Stored records
============

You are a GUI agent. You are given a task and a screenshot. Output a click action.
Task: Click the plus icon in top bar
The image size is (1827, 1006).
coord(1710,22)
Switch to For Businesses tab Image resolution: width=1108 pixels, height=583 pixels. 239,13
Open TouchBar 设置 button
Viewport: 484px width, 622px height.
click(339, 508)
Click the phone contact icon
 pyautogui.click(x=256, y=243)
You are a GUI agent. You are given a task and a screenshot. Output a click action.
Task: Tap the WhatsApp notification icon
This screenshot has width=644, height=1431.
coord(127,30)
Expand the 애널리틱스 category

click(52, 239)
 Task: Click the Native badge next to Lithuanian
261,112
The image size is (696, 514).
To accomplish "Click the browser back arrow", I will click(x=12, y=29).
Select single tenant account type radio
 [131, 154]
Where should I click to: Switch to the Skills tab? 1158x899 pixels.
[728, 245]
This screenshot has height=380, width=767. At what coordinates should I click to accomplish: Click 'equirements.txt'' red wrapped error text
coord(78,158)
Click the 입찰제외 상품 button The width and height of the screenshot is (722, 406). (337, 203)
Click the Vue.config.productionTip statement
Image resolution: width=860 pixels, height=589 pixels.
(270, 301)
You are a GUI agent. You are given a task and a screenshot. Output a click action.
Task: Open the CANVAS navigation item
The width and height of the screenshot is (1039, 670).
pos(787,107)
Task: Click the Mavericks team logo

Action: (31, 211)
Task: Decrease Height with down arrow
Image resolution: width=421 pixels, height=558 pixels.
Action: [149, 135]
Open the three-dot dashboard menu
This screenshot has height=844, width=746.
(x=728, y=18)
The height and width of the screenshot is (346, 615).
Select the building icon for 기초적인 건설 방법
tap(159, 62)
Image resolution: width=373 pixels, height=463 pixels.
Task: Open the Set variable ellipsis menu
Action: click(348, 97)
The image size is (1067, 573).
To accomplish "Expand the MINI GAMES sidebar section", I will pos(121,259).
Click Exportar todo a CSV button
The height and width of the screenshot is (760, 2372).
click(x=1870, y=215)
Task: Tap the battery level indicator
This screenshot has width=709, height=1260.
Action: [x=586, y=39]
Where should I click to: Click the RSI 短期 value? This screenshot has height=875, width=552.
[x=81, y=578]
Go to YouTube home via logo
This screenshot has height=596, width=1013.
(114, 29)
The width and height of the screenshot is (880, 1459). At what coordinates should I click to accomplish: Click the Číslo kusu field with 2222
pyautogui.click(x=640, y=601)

============

What is needed:
Repeat all the lines above, keeping them exactly as they are.

Problem solution:
You are a GUI agent. You are given a task and a screenshot. Output a click action.
Task: Click the plus icon in top bar
The image size is (1827, 1006).
coord(1710,22)
Switch to For Businesses tab Image resolution: width=1108 pixels, height=583 pixels. 239,13
Open TouchBar 设置 button
Viewport: 484px width, 622px height.
click(339, 508)
Click the phone contact icon
 pyautogui.click(x=256, y=243)
You are a GUI agent. You are given a task and a screenshot. Output a click action.
Task: Tap the WhatsApp notification icon
This screenshot has width=644, height=1431.
coord(127,30)
Expand the 애널리틱스 category

click(52, 239)
 Task: Click the Native badge next to Lithuanian
261,112
The image size is (696, 514).
To accomplish "Click the browser back arrow", I will click(x=12, y=29).
Select single tenant account type radio
 [131, 154]
Where should I click to: Switch to the Skills tab? 1158x899 pixels.
[728, 245]
This screenshot has height=380, width=767. At what coordinates should I click to accomplish: Click 'equirements.txt'' red wrapped error text
coord(78,158)
Click the 입찰제외 상품 button The width and height of the screenshot is (722, 406). (337, 203)
Click the Vue.config.productionTip statement
Image resolution: width=860 pixels, height=589 pixels.
(270, 301)
You are a GUI agent. You are given a task and a screenshot. Output a click action.
Task: Open the CANVAS navigation item
The width and height of the screenshot is (1039, 670).
pos(787,107)
Task: Click the Mavericks team logo

Action: (31, 211)
Task: Decrease Height with down arrow
Image resolution: width=421 pixels, height=558 pixels.
Action: [149, 135]
Open the three-dot dashboard menu
This screenshot has height=844, width=746.
(x=728, y=18)
The height and width of the screenshot is (346, 615).
Select the building icon for 기초적인 건설 방법
tap(159, 62)
Image resolution: width=373 pixels, height=463 pixels.
Task: Open the Set variable ellipsis menu
Action: click(348, 97)
The image size is (1067, 573).
To accomplish "Expand the MINI GAMES sidebar section", I will pos(121,259).
Click Exportar todo a CSV button
The height and width of the screenshot is (760, 2372).
click(x=1870, y=215)
Task: Tap the battery level indicator
This screenshot has width=709, height=1260.
Action: [x=586, y=39]
Where should I click to: Click the RSI 短期 value? This screenshot has height=875, width=552.
[x=81, y=578]
Go to YouTube home via logo
This screenshot has height=596, width=1013.
(114, 29)
The width and height of the screenshot is (880, 1459). At what coordinates should I click to accomplish: Click the Číslo kusu field with 2222
pyautogui.click(x=640, y=601)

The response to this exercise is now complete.